Lance, I am sure we can find other common ground. In fact, I believe if
we all took a step back from the way "issues" have been defined for
short-term "political" advantage, we would find 90% of us could agree on
90% of what confronts us. Pulling back from the political definitions we
have been taught will be harder than it looks though.

I do have a few thoughts on why certain people, in the name of Islam,
have declared war on America generally. It comes from at least two very
different sources. Before the rise of militant groups parading under
Islam, there were militant groups in the middle east parading under more
or less left-wing banners. Their sources of support were more obvious:
widespread poverty, a sense that national wealth was on the one hand
being handed over to Americans in the form of cheap oil, and on the other
hand squandered by local ruling cliques who kept the oil revenue. These
organizations were effectively suppressed by both local governments and
by American agencies, but the impoverished mass of people were still
there, and received no great benefit from their own governments, or ours.
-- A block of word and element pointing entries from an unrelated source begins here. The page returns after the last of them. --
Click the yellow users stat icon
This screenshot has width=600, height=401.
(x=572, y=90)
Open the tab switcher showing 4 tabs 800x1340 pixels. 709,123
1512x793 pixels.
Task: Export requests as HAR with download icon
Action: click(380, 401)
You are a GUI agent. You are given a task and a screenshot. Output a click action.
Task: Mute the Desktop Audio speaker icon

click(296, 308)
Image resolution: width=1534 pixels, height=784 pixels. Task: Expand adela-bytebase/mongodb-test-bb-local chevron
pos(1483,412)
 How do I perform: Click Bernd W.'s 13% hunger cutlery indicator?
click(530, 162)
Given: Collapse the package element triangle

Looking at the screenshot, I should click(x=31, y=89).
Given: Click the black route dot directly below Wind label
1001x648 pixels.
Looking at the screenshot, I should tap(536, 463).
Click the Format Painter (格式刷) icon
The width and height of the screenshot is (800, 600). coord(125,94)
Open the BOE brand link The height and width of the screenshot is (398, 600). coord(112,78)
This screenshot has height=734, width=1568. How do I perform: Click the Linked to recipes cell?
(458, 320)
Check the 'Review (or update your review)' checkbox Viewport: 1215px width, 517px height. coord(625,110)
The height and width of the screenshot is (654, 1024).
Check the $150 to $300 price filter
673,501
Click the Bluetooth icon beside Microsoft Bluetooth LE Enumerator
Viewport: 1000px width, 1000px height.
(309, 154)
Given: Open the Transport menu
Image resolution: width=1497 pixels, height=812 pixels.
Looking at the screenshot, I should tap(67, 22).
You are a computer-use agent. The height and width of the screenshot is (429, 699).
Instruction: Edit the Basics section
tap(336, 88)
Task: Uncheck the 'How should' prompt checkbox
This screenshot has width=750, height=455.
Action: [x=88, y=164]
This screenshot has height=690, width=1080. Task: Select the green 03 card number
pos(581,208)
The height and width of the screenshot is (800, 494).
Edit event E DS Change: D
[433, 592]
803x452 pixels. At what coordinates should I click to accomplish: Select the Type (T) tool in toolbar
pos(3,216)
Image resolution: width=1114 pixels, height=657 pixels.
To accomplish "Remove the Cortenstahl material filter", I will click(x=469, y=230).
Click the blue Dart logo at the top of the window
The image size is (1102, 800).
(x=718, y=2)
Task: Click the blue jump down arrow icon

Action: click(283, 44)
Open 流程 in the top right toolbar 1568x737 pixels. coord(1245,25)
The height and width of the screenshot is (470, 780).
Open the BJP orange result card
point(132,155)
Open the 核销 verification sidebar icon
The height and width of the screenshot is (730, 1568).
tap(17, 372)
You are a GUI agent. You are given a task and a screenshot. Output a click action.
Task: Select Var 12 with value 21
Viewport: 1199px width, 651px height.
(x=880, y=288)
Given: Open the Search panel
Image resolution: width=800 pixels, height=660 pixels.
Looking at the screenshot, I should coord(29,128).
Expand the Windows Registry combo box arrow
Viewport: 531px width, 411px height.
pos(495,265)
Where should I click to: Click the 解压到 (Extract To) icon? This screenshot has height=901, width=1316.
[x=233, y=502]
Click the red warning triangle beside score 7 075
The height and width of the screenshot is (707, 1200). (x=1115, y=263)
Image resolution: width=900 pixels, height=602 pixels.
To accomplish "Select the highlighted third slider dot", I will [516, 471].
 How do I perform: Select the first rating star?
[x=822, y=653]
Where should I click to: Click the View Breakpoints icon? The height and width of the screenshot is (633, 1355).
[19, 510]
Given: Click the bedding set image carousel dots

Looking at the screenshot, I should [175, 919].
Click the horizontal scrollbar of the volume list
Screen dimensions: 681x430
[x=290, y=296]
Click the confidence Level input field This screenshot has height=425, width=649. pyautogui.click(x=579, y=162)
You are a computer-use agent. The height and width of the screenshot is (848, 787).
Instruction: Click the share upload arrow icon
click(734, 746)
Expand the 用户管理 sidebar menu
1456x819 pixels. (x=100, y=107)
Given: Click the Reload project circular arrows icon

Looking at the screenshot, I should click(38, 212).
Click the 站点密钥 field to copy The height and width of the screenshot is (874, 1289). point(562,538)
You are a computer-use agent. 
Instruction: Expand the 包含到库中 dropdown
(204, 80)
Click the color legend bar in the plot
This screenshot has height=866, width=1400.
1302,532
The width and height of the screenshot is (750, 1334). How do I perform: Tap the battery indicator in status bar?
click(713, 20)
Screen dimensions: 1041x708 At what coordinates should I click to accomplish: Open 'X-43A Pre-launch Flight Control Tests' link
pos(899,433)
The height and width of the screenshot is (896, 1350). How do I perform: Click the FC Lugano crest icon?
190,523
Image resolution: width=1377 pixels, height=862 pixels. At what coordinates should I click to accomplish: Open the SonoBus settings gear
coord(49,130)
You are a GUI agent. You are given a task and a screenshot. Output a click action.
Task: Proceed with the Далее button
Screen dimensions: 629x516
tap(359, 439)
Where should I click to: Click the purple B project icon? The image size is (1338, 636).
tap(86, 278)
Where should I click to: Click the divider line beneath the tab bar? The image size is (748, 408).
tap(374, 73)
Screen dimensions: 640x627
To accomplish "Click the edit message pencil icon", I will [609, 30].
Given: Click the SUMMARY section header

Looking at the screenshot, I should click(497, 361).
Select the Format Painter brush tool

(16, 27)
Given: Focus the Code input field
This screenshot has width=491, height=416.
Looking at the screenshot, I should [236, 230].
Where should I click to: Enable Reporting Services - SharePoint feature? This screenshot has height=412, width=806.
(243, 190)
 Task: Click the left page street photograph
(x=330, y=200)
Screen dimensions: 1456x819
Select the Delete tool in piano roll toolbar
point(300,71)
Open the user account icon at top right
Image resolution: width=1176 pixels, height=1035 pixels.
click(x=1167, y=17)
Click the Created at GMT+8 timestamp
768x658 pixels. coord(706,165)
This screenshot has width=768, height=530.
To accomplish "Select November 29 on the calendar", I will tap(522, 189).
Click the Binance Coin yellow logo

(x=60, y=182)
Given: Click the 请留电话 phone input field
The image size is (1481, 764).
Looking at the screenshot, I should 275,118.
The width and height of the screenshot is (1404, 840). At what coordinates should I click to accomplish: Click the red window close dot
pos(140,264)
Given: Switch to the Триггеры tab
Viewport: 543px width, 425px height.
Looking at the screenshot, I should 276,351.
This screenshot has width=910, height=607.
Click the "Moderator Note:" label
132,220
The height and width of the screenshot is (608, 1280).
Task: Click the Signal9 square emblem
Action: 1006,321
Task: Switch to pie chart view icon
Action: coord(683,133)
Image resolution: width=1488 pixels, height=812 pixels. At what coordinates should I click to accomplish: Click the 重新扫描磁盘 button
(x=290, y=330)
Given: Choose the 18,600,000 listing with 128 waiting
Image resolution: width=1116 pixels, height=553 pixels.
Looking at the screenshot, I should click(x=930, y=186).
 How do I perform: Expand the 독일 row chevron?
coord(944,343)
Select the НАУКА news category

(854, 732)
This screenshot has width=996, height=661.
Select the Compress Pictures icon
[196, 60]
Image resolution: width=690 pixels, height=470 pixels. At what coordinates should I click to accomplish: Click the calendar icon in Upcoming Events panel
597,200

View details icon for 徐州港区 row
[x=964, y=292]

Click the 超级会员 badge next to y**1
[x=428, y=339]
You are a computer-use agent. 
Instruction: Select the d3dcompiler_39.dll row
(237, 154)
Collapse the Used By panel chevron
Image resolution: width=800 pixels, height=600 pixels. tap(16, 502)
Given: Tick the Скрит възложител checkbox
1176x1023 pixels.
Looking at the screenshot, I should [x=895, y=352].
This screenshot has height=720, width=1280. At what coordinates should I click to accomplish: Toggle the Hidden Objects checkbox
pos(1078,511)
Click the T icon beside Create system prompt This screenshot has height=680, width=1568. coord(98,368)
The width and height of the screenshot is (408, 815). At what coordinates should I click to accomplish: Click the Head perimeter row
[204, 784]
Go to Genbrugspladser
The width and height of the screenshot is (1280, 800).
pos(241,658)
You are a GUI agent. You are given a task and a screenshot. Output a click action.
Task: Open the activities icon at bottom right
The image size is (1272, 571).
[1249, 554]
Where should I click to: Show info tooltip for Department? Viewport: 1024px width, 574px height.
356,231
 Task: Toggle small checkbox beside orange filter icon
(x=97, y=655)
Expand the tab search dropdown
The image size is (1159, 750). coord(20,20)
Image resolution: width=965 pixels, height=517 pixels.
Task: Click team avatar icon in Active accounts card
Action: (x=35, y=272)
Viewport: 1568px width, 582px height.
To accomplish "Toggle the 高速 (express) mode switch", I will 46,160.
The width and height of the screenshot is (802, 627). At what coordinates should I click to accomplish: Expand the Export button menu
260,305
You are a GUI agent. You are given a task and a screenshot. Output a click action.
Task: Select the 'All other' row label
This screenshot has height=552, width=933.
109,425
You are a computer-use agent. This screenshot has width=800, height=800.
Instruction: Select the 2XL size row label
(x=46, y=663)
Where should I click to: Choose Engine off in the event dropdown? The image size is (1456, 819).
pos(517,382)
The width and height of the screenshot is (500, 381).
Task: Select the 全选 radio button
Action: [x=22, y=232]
Into the vacuum stepped Islamic fundamentalists, teaching religious
rather than political solutions, making use of the fact that most people
despised or despaired of their own governments, and the more powerful
institutions in the world, but teaching a hatred of the western nations
beyond anything that any popular or socialist movement had indulged in.
So now we have a general despair based on disparity of wealth, directed
by a conspiracy of individuals united by religious fanaticism. The first
defines part of the target, the second defines the means to be used.

Although it is not the history of Islam, bin Laden literally desires to
kill every infidel who will not convert to his sect. Not only every
non-Muslim, but every Muslim of any other persuasion. We have military
power, we have wealth, we are not Muslim. Families in refugee camps
resent that a large share of the world's money flows to the U.S., but bin
Laden resents that we are not of his faith.

Its a tangled mess, frankly. How do we reach out to people who deserve a
share in what the modern world can produce, who have genuine and
legitimate concerns about the negative moral influences that come with it
(as do many of us about our own national culture), who are being drawn
our of desperation into a military strategy that makes everything about
us the enemy, under leadership that really has no concern for their lives
or ours? The economic, religious, national, and military issues need to
be unwound from each other, but, that is awfully hard to do in the middle
of a life and death struggle. No communist movement would have targetted
the WTC or beheaded invididuals simply for being American, because they
always said "our war is with your government, not your people." Bin Laden
makes no such distinction. His war is literally a form of genocide. We
can't negotiate with him. There is no ground to.

His logic is not much different from the Europeans who launched the first
Crusade, who burned the libraries of Constaninople (because the Greek
Orthodox church did not recognize the authority of the Popes), who killed
Christian inhabitants of Palestine when they captured Arab-held cities
(partly because that was their style of warfare, partly because any
Christian who lived under the Sultan was deemed unworthy to live). There
is no sense to be made of such thinking.